Material provided =>
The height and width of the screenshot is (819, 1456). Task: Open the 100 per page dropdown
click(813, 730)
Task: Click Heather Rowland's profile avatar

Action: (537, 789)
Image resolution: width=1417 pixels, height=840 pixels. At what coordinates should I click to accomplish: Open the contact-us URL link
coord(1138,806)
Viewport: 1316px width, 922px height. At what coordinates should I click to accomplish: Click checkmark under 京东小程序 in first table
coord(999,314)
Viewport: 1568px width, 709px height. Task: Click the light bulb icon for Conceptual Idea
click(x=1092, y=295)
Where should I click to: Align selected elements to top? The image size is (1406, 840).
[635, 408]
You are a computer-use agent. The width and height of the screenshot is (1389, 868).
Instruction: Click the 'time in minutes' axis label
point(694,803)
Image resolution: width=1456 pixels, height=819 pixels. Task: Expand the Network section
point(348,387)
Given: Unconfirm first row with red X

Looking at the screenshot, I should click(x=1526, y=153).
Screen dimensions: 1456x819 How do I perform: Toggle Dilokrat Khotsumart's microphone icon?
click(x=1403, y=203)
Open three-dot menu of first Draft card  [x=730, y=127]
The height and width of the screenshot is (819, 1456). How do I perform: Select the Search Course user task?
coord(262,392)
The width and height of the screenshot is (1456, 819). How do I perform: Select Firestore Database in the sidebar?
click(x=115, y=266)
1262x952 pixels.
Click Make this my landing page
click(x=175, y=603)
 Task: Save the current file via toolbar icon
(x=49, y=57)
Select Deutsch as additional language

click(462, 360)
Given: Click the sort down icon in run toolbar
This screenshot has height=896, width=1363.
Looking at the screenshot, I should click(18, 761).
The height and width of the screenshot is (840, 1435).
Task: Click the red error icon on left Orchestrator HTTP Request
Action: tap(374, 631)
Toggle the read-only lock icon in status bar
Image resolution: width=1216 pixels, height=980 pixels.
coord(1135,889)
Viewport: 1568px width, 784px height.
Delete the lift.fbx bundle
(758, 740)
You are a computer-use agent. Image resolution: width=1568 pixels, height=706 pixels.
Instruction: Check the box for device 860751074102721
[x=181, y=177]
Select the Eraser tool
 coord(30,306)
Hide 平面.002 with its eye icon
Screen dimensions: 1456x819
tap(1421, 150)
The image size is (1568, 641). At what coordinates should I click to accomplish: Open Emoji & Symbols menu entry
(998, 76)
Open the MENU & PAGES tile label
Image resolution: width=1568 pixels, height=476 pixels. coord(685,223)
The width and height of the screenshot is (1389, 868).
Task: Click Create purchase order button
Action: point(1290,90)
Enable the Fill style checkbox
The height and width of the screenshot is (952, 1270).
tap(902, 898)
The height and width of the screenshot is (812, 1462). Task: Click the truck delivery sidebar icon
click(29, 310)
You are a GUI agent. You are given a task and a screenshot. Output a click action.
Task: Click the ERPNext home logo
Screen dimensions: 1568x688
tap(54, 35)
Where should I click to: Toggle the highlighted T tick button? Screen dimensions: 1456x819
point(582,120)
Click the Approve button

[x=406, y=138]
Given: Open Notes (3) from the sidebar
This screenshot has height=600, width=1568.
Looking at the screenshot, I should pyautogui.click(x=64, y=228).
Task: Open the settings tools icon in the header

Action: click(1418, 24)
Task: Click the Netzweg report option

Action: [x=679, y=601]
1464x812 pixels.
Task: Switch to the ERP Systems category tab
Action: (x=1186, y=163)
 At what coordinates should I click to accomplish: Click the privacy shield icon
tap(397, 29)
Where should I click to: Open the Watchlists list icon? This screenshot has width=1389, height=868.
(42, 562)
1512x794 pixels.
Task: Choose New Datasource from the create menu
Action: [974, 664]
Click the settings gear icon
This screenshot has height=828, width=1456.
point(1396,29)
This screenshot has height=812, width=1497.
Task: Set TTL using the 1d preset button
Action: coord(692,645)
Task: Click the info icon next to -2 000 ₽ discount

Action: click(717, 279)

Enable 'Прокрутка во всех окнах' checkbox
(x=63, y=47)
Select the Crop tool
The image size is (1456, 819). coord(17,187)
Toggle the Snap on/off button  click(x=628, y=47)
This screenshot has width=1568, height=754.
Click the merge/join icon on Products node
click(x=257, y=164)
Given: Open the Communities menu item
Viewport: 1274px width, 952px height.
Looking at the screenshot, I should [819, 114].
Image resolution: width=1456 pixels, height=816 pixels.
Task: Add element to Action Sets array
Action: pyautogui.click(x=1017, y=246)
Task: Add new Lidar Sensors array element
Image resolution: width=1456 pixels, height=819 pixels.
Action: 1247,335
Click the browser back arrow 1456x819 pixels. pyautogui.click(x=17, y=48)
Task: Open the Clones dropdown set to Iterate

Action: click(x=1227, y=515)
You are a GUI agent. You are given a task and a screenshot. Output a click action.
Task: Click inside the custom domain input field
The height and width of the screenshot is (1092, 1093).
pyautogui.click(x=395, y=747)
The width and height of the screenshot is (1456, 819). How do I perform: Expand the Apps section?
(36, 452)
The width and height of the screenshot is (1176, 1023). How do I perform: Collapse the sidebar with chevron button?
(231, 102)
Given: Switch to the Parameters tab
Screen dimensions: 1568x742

Task =>
Only lines containing the string "agent" are needed. Pull each of them out of the records above.

Task answer =>
You are a computer-use agent. The width and height of the screenshot is (1389, 868).
You are a computer-use agent. Image resolution: width=1568 pixels, height=706 pixels.
You are a GUI agent. You are given a task and a screenshot. Output a click action.
You are a GUI agent. You are given a task and a screenshot. Output a click action.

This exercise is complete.